======== Document section

These studies are promising as greater ankle mobility has been shown to be associated with improved transfer independence (Singer et al. 2003).

In a retrospective case comparison study, Pohl et al. (2002) compared short, one to four days, of casting to a longer duration, five to seven days, for both upper and lower extremity joints.  Although improvements in range of motion were seen in each group immediately following the intervention and at a one month follow-up, there was no significant difference found between groups.  However, the discontinuation rate in the longer duration group due to complications was significantly higher than for the short casting interval group. From these studies, casting seems to be beneficial.

Table: Summary of the Effect of Serial Casting Techniques in Managing Spasticity









Moseley et al. (2008)


Passive Stretching (control) vs serial casting (experimental)

Reduced contracture (+ post-intervention)

Reduced contracture (- follow-up)

Verplancke et al.(2005)

28 Standard physical therapy (control) vs lower leg casting + saline injections (experimental 1) vs lower leg casting + Botox injections (experimental 2)

Glasgow Outcome Scale (+ intervention groups)

Modified Ashworth Scale (+ intervention groups, - control group)

Singer et al. (2003) 16 Below knee plaster casts

Ankle Passive Range of Motion (+)

Transfer Assistance (+)

Singer et al. (2003) 9 Serial casting

Maximal Ankle Passive Range of Motion (+ post intervention and at 6 months)

Passive Resistance Torque Angle (+)

Pohl et al. (2002)


Conventional (5-7days) versus shorter (1-4 days) serial casting change intervals

Range of Motion (+ within groups; - between groups)

Moseley (1997)


No casting or stretching (control) versus casting combined with stretching (experimental)

Passive Ankle Dorsiflexion (+ short term)

Hill (1994)


Traditional therapy (control) versus serial casting combined (experimental)

Passive ROM (+)

Point of stretch reflex angle elicitation (+)

Performance on functional tasks (-)

(+) Indicates statistically significant differences between intervention groups
(-)  Indicates non-statistically significant differences between intervention groups


Based on a small RCT, there is Level 1b evidence that serial casting does induce increases in range of motion; however, these effects began to diminish one day post intervention.

There is Level 2 evidence that serial casting does reduce ankle plantar flexion contractures due to spasticity of cerebral origin.

There is Level 3 evidence that short duration (one to four days) serial casting has a significantly lower complication rate than longer duration (five to seven days) serial casting; however, there was no difference in range of motion outcome.

There is Level 2 evidence that casting alone is as effective as the combination of casting and Botulinum toxin injections for treating plantar flexion contractures due to spasticity of cerebral origin.


Serial casting reduces ankle plantar flexion contractures.

Serial casting appears to reduce elbow contractures; however, this effect was not sustained.


Adjustable Orthosis

Similar to casting, an adjustable pre-fabricated orthosis would potentially provide prolonged stretching of an ankle plantar flexion contracture.  Advantages of the orthosis include the ease of adjustability and the ability to remove it for short periods of time on a daily basis. A pre-post study by Grissom and Blanton (2001) examined six participants with mixed etiologies who received a 2% lidocaine block of the posterior tibial nerve and then wore an adjustable ankle-foot orthosis on the affected ankle for 23 hours per day for two weeks for plantarflexion contractures. Adjustments were attempted every two to three days to increase dorsiflexion passive range of motion. There was a significant mean gain in ankle dorsiflexion of 20.1° (p=0.0078). Of concern, there was a relatively high complication rate of skin breakdown and pain that occurred with splinting (44%). Further, the only individual with a TBI dropped out as the orthosis was thought to agitate the individual (Grissom & Blanton 2001). More research is needed with an ABI population before conclusions on adjustable orthoses can be made. 


A pre-fabricated adjustable ankle foot orthosis reduces ankle plantar flexion contractures; however, the individual should be monitored for skin breakdown and pain.

================
======== Listed records

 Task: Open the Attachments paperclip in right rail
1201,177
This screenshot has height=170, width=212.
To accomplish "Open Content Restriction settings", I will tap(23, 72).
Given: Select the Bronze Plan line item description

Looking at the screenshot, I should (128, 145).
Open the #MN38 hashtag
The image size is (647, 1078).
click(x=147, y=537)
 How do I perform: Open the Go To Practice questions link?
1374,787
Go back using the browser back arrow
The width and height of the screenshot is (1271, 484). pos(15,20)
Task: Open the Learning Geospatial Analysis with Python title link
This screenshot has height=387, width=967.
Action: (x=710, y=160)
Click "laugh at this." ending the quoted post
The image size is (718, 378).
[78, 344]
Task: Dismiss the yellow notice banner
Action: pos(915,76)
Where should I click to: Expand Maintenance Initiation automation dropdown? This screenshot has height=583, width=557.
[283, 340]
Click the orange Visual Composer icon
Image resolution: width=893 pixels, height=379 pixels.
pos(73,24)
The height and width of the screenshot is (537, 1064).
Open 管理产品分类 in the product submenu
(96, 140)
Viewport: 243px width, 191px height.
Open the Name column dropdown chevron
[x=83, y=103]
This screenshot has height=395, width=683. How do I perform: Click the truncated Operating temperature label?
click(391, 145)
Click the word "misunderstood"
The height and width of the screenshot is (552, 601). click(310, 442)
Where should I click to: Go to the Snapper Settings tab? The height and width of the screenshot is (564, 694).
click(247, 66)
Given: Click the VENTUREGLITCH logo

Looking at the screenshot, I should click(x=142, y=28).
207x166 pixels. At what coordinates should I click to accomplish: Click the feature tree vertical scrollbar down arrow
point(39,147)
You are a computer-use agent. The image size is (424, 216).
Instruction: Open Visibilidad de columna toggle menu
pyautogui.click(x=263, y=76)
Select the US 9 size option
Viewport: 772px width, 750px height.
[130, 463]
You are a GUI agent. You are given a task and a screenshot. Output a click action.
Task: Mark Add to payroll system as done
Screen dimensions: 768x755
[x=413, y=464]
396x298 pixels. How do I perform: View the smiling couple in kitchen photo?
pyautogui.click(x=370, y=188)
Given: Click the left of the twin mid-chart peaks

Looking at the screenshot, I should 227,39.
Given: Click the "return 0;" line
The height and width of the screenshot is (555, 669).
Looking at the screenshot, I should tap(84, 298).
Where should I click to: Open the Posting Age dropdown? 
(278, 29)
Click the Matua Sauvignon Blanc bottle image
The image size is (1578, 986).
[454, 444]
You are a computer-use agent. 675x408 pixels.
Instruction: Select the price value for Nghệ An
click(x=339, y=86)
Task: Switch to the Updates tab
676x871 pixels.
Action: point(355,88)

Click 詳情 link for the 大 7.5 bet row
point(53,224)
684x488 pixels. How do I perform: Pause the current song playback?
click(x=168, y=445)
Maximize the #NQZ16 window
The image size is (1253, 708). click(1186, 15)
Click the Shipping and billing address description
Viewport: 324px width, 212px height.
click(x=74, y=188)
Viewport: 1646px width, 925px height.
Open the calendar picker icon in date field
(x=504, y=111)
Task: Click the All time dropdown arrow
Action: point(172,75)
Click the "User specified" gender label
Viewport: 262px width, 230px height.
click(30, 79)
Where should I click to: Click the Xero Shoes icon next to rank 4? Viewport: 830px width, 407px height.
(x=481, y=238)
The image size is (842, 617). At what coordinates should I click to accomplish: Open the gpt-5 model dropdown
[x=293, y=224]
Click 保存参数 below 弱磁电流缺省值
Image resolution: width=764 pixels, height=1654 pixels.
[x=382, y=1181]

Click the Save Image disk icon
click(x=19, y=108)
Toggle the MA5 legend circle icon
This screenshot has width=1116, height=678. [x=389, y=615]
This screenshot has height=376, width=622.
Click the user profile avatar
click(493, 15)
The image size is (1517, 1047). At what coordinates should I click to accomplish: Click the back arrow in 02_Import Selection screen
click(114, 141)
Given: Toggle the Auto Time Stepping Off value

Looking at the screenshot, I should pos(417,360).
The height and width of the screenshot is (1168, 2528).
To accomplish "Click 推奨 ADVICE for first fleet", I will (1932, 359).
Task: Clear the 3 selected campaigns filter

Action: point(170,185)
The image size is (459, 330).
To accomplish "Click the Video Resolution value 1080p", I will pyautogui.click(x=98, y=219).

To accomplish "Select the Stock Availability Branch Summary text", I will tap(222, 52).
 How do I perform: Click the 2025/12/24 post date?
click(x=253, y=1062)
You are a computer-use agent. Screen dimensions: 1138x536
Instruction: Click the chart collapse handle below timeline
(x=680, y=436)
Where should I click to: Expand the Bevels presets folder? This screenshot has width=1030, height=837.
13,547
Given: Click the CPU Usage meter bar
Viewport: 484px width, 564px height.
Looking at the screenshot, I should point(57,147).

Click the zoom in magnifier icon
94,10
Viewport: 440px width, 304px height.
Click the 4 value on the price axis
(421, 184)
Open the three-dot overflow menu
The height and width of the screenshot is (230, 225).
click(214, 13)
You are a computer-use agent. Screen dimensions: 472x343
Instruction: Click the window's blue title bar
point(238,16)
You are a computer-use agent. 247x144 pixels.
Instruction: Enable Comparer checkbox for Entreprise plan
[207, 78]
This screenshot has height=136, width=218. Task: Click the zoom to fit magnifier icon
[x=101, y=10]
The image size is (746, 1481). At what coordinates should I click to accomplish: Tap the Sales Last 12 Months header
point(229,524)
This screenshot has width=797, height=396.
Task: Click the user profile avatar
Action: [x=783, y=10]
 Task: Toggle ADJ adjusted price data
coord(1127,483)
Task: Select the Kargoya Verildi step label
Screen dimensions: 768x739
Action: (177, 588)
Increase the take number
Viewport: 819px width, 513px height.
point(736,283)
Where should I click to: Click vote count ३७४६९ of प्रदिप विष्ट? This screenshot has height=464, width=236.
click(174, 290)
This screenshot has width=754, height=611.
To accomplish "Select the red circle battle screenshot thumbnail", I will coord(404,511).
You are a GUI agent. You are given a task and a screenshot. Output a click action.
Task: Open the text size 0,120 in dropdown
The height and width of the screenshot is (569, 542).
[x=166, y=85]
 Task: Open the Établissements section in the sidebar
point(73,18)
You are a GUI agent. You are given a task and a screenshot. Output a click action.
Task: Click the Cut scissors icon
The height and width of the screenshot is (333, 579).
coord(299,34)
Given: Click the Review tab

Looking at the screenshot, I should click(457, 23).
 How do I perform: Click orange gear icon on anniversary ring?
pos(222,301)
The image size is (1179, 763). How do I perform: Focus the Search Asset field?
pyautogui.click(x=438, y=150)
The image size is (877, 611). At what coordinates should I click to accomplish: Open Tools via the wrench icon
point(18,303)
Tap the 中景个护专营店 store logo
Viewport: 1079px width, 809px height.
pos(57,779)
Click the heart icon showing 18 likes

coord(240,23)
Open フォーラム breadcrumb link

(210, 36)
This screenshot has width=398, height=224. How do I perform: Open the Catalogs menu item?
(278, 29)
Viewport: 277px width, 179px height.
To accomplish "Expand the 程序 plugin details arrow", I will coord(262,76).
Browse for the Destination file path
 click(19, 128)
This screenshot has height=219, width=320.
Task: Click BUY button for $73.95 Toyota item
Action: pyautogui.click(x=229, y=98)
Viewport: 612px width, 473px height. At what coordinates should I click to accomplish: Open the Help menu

================

> Instructions for the task
Reproduce word for word the part of the passage on casting and orthoses for spasticity from "Moseley (1997)" to "casting combined (experimental)".

> Answer space
Moseley (1997)


No casting or stretching (control) versus casting combined with stretching (experimental)

Passive Ankle Dorsiflexion (+ short term)

Hill (1994)


Traditional therapy (control) versus serial casting combined (experimental)